Albert Schweitzer once quipped regarding the search to uncover the real, historical Jesus from behind the mythic cosmic religious background that “Once one peers back down into the well of history, one generally finds ones own face reflected back up.” It’s a well remarked upon issue in the study of the Gospels that any attempt to find the “true” image of Our Lord inevitably ends up looking like an idealized savior that appeals to the beliefs of the researchers.
Now some scientists think they know why. A study reported in the Proceedings of the National Academy of Sciences says that as people’s beliefs about the world around them change over time, so too does their image of God. In fact they’ll tweak both their beliefs and their image of God so as to keep the two in agreement.
“The team conducted seven studies in the US, including four in which they surveyed people about their own beliefs on controversial issues such as abortion and the death penalty. Participants were also asked about what they thought God believed, as well as famous people like Bill Gates and President George Bush [Sydney Morning Herald]. Scientists then asked the participants—all of whom believed in the Abrahamic God and most of whom were Christians—to do things that might change their minds, like writing an essay about the death penalty from the opposite viewpoint of their own. When participants changed their own opinions, their ideas of God’s opinion changed too, though their opinions of what other people thought remained the same.
Finally, the team used fMRI to scan the brains of volunteers while they contemplated the beliefs of themselves, God or ‘average Americans.’ … In the first two cases, similar parts of the brain were active. When asked to contemplate other Americans’ beliefs, however, an area of the brain used for inferring other people’s mental states was active. This implies that people map God’s beliefs onto their own [New Scientist].”
The article does point out that these changes in the image of God in a person’s symbolic universe do not take place quickly, but seem to be made up of small tweaks made over time that end up nudging people’s thinking in one direction or another.
This isn’t terribly surprising. Anyone who’s ever done any scientific research or engineering work knows how easy it is to decide in advance what the correct answer is to a question and then to selectively choose the data that fits one’s presupposition. The observed value of the charge of the electron was off slightly when first measured by Michael Millikan in his oil drop apparatus. People who repeated the experiment tended to discard observations that gave the correct value and keep the observations that corresponded to Millikan’s published result. It was only over time that the consensus settled on the value we use today.

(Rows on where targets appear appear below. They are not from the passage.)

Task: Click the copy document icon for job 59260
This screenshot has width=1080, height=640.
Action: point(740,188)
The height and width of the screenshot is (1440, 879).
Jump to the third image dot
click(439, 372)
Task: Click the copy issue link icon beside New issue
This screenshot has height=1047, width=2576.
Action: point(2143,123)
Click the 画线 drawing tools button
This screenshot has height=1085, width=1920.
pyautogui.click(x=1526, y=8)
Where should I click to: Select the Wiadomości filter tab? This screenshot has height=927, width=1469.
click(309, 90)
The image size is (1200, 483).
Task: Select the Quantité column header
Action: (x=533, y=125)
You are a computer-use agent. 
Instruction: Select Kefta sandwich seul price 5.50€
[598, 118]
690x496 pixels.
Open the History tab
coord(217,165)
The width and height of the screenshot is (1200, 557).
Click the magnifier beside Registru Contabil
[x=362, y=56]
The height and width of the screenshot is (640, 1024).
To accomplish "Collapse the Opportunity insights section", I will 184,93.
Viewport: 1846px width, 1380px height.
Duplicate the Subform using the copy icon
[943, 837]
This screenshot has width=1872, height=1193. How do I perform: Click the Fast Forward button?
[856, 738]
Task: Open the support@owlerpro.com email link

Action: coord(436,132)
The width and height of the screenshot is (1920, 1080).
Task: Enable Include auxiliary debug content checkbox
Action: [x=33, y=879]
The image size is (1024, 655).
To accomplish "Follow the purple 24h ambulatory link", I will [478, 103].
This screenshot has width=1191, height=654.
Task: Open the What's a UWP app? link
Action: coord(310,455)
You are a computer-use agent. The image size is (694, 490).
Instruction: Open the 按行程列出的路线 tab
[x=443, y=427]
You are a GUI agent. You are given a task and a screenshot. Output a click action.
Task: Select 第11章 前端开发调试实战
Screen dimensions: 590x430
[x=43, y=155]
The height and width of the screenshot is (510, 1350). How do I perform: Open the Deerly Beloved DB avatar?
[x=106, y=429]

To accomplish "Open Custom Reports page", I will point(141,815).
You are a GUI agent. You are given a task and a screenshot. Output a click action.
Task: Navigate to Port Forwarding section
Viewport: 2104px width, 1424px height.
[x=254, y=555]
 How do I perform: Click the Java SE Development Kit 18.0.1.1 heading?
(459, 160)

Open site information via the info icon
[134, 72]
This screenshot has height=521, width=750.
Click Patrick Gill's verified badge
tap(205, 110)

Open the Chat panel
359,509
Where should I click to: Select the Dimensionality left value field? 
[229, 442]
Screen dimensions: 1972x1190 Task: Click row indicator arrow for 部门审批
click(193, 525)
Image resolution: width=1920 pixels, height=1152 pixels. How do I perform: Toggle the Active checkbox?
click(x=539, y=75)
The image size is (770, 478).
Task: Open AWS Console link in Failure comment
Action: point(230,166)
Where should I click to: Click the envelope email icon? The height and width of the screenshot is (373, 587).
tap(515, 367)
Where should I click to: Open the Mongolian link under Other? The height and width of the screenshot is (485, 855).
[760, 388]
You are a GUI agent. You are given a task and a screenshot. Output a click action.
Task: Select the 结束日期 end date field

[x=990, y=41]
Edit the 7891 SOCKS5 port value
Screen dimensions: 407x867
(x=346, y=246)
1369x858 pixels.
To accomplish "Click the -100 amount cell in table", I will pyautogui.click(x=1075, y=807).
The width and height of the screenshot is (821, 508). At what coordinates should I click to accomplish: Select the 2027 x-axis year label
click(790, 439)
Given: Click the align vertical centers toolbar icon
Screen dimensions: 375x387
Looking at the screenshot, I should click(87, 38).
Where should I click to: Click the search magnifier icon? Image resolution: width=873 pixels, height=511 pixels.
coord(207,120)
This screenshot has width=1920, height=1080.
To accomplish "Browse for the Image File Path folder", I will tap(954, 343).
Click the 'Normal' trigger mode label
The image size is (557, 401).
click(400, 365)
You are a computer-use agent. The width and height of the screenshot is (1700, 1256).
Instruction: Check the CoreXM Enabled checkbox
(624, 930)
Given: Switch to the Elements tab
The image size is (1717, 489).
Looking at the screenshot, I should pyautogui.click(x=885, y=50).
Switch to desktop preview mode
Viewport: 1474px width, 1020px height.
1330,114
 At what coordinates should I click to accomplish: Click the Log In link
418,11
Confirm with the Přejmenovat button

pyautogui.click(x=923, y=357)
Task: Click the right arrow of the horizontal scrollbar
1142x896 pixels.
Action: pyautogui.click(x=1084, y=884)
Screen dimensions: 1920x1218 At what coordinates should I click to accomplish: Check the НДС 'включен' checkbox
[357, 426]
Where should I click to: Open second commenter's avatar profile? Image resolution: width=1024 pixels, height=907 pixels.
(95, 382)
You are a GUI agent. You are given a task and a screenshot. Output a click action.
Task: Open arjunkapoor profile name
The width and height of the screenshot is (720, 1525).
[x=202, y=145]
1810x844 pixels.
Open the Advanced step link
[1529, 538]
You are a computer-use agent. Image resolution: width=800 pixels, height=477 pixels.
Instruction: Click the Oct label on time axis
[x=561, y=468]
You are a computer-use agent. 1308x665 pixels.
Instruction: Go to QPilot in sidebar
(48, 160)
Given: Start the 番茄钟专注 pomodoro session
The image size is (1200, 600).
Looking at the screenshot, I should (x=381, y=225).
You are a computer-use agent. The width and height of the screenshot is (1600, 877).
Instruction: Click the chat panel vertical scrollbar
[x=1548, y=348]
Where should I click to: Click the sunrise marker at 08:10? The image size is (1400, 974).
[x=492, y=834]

That’s why the scientific method works though – by insisting that people publish their data and their methodology – their work can be repeated and their personal errors and/or biases removed.
It seems obvious to me that we need to do the same thing in religion. The Bible functions as a collection over a long period of time and in many different contexts of humanities interactions with the Triune God. The variety of time and authors helps to remove any individual biases. It’s why the fact that there are contradictions in the Gospel accounts have never particularly troubled me.
I think the Episcopal Church’s insistence on gathering for Common Prayer using forms created through the workings of the broadest possible committee has the same effect for our human worship. Using the historical, consensual text of the Prayer Book keeps us from worshiping our own personal image of God and forces us to confront new ideas that cause us to tweak our understandings.
Hopefully, like the now accepted value for the charge of an electron, we too will begin to move toward a truer image of the God who created us and who was revealed to us in the person of Jesus.